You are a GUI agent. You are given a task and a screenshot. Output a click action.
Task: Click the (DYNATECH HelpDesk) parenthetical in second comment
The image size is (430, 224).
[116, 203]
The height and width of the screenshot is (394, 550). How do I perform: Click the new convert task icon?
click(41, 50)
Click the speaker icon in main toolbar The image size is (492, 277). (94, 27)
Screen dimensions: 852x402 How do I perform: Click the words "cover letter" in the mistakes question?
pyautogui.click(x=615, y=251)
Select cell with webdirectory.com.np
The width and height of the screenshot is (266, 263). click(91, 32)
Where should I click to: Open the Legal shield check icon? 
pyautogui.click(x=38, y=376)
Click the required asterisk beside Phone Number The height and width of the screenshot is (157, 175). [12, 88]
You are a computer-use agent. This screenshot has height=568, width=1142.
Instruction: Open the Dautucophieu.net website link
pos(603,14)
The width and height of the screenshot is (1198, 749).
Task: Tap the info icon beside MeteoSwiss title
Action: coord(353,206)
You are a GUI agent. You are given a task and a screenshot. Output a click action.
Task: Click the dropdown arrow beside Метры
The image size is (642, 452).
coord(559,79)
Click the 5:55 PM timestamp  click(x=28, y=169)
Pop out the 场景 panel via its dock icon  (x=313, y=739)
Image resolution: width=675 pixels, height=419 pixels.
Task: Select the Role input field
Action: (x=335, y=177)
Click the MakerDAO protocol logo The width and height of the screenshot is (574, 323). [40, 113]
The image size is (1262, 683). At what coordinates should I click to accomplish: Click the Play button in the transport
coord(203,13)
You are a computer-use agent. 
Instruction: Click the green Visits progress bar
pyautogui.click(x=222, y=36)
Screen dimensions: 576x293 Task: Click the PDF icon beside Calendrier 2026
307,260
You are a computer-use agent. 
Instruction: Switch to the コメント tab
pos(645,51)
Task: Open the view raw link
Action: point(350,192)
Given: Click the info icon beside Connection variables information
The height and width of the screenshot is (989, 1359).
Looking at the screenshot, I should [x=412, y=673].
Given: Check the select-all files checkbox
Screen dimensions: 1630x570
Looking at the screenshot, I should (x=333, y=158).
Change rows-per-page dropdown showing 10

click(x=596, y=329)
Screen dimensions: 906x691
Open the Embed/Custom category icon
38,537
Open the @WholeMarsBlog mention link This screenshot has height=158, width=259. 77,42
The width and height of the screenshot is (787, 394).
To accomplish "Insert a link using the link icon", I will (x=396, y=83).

=====

TASK DETAILS: All records are to be retyped precisely.

ANSWER SPACE:
You are a GUI agent. You are given a task and a screenshot. Output a click action.
Task: Click the (DYNATECH HelpDesk) parenthetical in second comment
The image size is (430, 224).
[116, 203]
The height and width of the screenshot is (394, 550). How do I perform: Click the new convert task icon?
click(41, 50)
Click the speaker icon in main toolbar The image size is (492, 277). (94, 27)
Screen dimensions: 852x402 How do I perform: Click the words "cover letter" in the mistakes question?
pyautogui.click(x=615, y=251)
Select cell with webdirectory.com.np
The width and height of the screenshot is (266, 263). click(91, 32)
Where should I click to: Open the Legal shield check icon? 
pyautogui.click(x=38, y=376)
Click the required asterisk beside Phone Number The height and width of the screenshot is (157, 175). [12, 88]
You are a computer-use agent. This screenshot has height=568, width=1142.
Instruction: Open the Dautucophieu.net website link
pos(603,14)
The width and height of the screenshot is (1198, 749).
Task: Tap the info icon beside MeteoSwiss title
Action: coord(353,206)
You are a GUI agent. You are given a task and a screenshot. Output a click action.
Task: Click the dropdown arrow beside Метры
The image size is (642, 452).
coord(559,79)
Click the 5:55 PM timestamp  click(x=28, y=169)
Pop out the 场景 panel via its dock icon  (x=313, y=739)
Image resolution: width=675 pixels, height=419 pixels.
Task: Select the Role input field
Action: (x=335, y=177)
Click the MakerDAO protocol logo The width and height of the screenshot is (574, 323). [40, 113]
The image size is (1262, 683). At what coordinates should I click to accomplish: Click the Play button in the transport
coord(203,13)
You are a computer-use agent. 
Instruction: Click the green Visits progress bar
pyautogui.click(x=222, y=36)
Screen dimensions: 576x293 Task: Click the PDF icon beside Calendrier 2026
307,260
You are a computer-use agent. 
Instruction: Switch to the コメント tab
pos(645,51)
Task: Open the view raw link
Action: point(350,192)
Given: Click the info icon beside Connection variables information
The height and width of the screenshot is (989, 1359).
Looking at the screenshot, I should [x=412, y=673].
Given: Check the select-all files checkbox
Screen dimensions: 1630x570
Looking at the screenshot, I should (x=333, y=158).
Change rows-per-page dropdown showing 10

click(x=596, y=329)
Screen dimensions: 906x691
Open the Embed/Custom category icon
38,537
Open the @WholeMarsBlog mention link This screenshot has height=158, width=259. 77,42
The width and height of the screenshot is (787, 394).
To accomplish "Insert a link using the link icon", I will (x=396, y=83).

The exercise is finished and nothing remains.